In the judgment, the Supreme Court ruled that the PSC is the agency statutorily mandated to recruit constables into the Nigeria Police Force.
The PSC Chairman, however, said that: “The judgment simply and legally cements the resolution of the issue in a win-win situation for the two institutions which ordinarily cannot effectively function, and deliver on its respective mandates without the cooperation of each other.
“It must be said and seen, therefore, that the judgment is delivered for the overall best interest of our national security, and goes to underscore the imperative need for harmonious working relationship and mutual trust amongst agencies of Government.
“Consequently, it is important that all concerned to de-escalate and eschew all forms of hostilities, misconceptions, preconceptions and prejudices against each other which were at the base of the hitherto characterizing of a no love lost relationship between the Commission and the NPF.”
Arase however, regretted that the unnecessary imbrogilo which dragged for a long time impacted negatively on the Staff of the PSC and officers and other ranks of the Nigeria Police Force.

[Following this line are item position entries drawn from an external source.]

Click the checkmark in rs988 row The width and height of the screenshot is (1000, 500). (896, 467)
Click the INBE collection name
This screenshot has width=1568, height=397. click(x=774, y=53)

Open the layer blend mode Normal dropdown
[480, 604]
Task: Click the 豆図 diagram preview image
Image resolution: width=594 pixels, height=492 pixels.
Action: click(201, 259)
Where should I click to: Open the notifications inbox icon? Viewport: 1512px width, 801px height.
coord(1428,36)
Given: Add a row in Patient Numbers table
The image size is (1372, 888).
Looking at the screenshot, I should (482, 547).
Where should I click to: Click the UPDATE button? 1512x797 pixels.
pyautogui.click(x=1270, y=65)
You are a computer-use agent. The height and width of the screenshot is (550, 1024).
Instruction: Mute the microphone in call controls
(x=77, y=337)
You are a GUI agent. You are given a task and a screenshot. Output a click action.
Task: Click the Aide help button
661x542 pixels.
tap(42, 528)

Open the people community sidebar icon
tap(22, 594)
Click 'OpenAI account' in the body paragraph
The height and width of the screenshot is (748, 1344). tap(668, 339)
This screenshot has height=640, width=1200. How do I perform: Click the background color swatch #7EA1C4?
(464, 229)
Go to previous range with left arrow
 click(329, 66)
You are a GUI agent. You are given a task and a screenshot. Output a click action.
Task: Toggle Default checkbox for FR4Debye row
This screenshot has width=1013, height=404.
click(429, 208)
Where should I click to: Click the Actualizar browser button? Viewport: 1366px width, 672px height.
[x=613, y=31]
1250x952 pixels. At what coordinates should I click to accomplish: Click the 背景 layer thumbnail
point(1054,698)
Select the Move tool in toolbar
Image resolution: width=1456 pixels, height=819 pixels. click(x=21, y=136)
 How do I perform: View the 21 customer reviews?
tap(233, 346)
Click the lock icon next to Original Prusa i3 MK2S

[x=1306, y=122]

Prior to the judgment, the statement noted, efforts were already in process and at advanced stage towards amicable resolution of the issue between the two critical institutions, as it was highly embarrassing to government, and indeed, other stakeholders for the duo which ought to work in harmony and mutuality to have engaged in such avoidable legal disputation over an issue that sought understanding, respect and compromise.
Arase, therefore, announced that a Recruitment Board has been constituted, chaired by the PSC with other relevant stakeholders as members, and will be inaugurated soon.
The Board, he explained, will be saddled with the responsibility to screen and ensure that only able and qualified members of the public are recruited into the NPF, reflecting also the principle of Federal Character.
The PSC boss reiterated that the imperativeness of peace, harmony and cordiality between the two institutions cannot be over-emphasized, noting that “contemporary security provisioning has become more tasking than ever, and demands a robust policy guideline from the Commission if the Nigeria Police Force must be repositioned for greater efficiency and effectiveness in not only meeting up with the myriad of security challenges confronting our dear country, Nigeria, but also birthing a responsive, responsible and accountable police to our people.”
Peace, he stressed, is essential for growth and success of any institution in delivering on its mandate, and it is hoped that the Commission and NPF will continue to build and consolidate on the emerging trust, confidence and mutual respect which will aggregate to foster and entrench a culture of love and symbiotic relationship between the two agencies towards the attainment of statutory mandates, for a greater, safer, prosperous and more secure Nigeria.